The sedan ARLnow spotted in the Bluemont neighborhood was discreet, with a sticker reading “dash” on the driver’s side door. It is part of the “Penske Dash” car-sharing venture recently launched by Michigan automotive services company Penske Corp.

However, the service’s debut is “awkward” timing considering Car2Go has been cutting service, and General Motors, Lime and BMW have also pulled out from their car-sharing programs, as TechCrunch reported.

The former CEO of Car2Go, Paul Delong, is leading local operations for Dash, per TechCrunch.

Dash’s Chief Operating Officer Michael Montri told ARLnow today (Thursday) that the company was choosing to invest anyway because Penske’s focus on slow growth for the program, experience in automotive, and partnership with Colonial Parking would help it succeed where others had failed.

“As the automobile industry undergoes rapid change, alternative transportation models are becoming more common place, particularly in densely populated urban areas,” he said. “Mobility as a Service (MaaS) provides a hassle-free and environmentally friendly alternative to private car ownership.”

Montri added that Arlington and D.C. were “great” spots to pilot Dash because “residents of these communities have shown an interest in, and comfort with, new mobility models,” and the local governments were willing to work with companies offering new transit programs.

Penske joins French company Groupe PSA, which also launched its own car-sharing program “Free2Move” in the D.C. area in June. Groupe PSA’s program now operates around 600 vehicles in D.C. and Arlington, according to industry news site Automotive News.

Montri did not answer how many Dash cars Penske planned to roll out in the county when asked by ARLnow.

Dash works in a similar way to competitors like Free2Move and Car2go: users download an app to create an account, locate an available Volkswagen Jetta, and unlock it with the app to get behind the wheel.

Users can then “return” the cars by parking anywhere it is street legal in Arlington or D.C. However, the service’s warns people to avoid underground garages where apps can struggle for signal.

Dash credits up to $25 to fuel up the cars, but users pay the rest, along with a 45 cent charge per minute spent driving the car. The difference between Dash and its competitors, Montri said, was better vehicle upkeep and customer service.

Montri’s full statement about Dash is below.

As the automobile industry undergoes rapid change, alternative transportation models are becoming more common place, particularly in densely populated urban areas. Mobility as a Service (Maas) provides a hassle-free and environmentally friendly alternative to private car ownership. 

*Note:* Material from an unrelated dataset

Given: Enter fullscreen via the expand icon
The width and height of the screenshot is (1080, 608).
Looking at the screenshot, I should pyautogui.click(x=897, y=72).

Penske has a legacy in transportation solutions, spanning automobiles, services and trucks. We bring our expertise to the marketplace, and alongside our partners, Penske Dash offers best-in-class quality and operational excellence.

Our entry into any market will be methodical as we grow in partnership with local communities, pursuing customer satisfaction and repeat business as primary metrics rather than number of users or vehicles. Additionally, both the A-to-B and rent-by-minute models provide added flexibility for those who may not wish to return their rental to the same starting point, or return, by a specific time.

In Washington DC, Penske Dash’s partnership with Colonial Parking gives members a guaranteed free parking solution in dense, city center areas so they can avoid struggling to find street space.